Israel kembali melancarkan serangan ke Jalur Gaza. Kali ini, lima orang dilaporkan tewas. Di antaranya, seorang komandan Hamas dan seorang bocah laki-laki berusia sembilan tahun.
Peristiwa ini terjadi di tengah kekerasan yang seolah tak kunjung reda. Sumber-sumber Palestina, seperti dikutip dari laporan AFP pada Rabu (29/4/2026), mengatakan bahwa wilayah mereka terus diterpa serangan setiap hari. Tuduhan saling lempar antara militer Israel dan Hamas pun tak terhindarkan masing-masing menuding pihak lain melanggar gencatan senjata yang sudah disepakati sejak Oktober lalu.

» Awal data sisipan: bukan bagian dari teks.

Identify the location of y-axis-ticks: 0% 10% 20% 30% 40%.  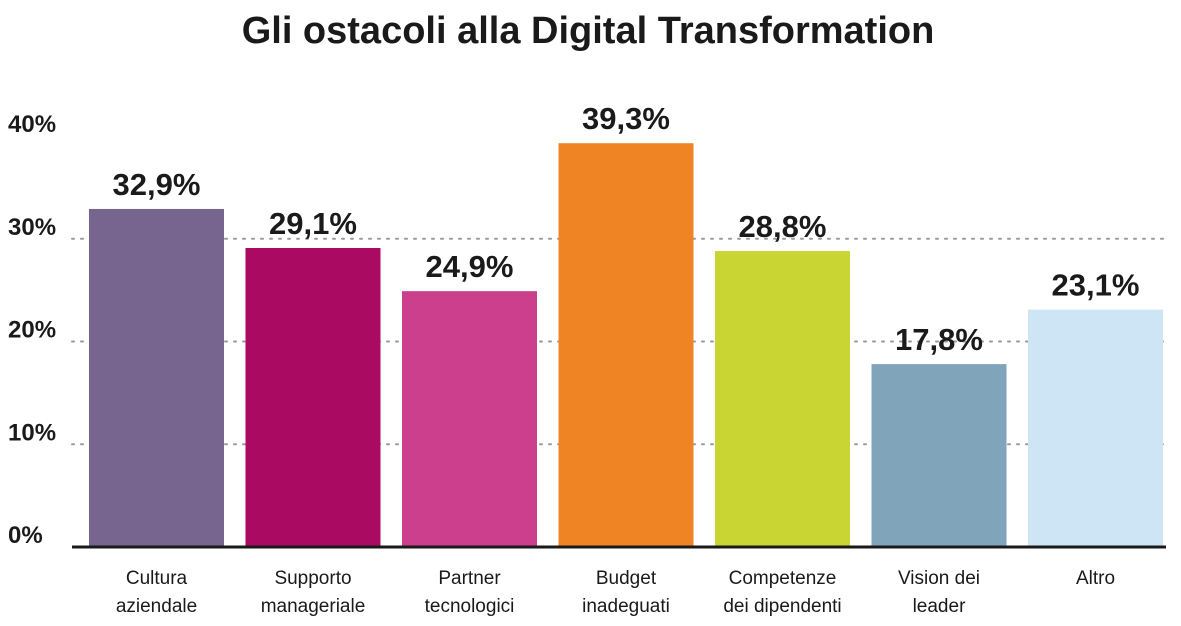
(32, 330).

Nah, soal insiden paling anyar, begini ceritanya. Badan pertahanan sipil Gaza menyebutkan, empat orang tewas dan enam lainnya luka-luka. Penyebabnya? Sebuah drone menembakkan dua rudal ke arah mobil yang melintas di lingkungan Al-Rimal, barat Kota Gaza. Suasananya pasti mencekam saat itu.
Seorang sumber keamanan Gaza kemudian mengidentifikasi dua dari korban tewas tersebut. Mereka adalah komandan Hamas, Iyad al-Shanbari, dan putranya yang bernama Salah. Soal dua korban lainnya, sumber itu tidak menyebutkan nama. Hamas sendiri, hingga berita ini diturunkan, belum memberikan reaksi resmi.
Sementara itu, dari pihak militer Israel, ada konfirmasi singkat. Mereka mengakui, "telah menyerang seorang teroris di sana." Itu saja. Tidak ada penjelasan lebih lanjut.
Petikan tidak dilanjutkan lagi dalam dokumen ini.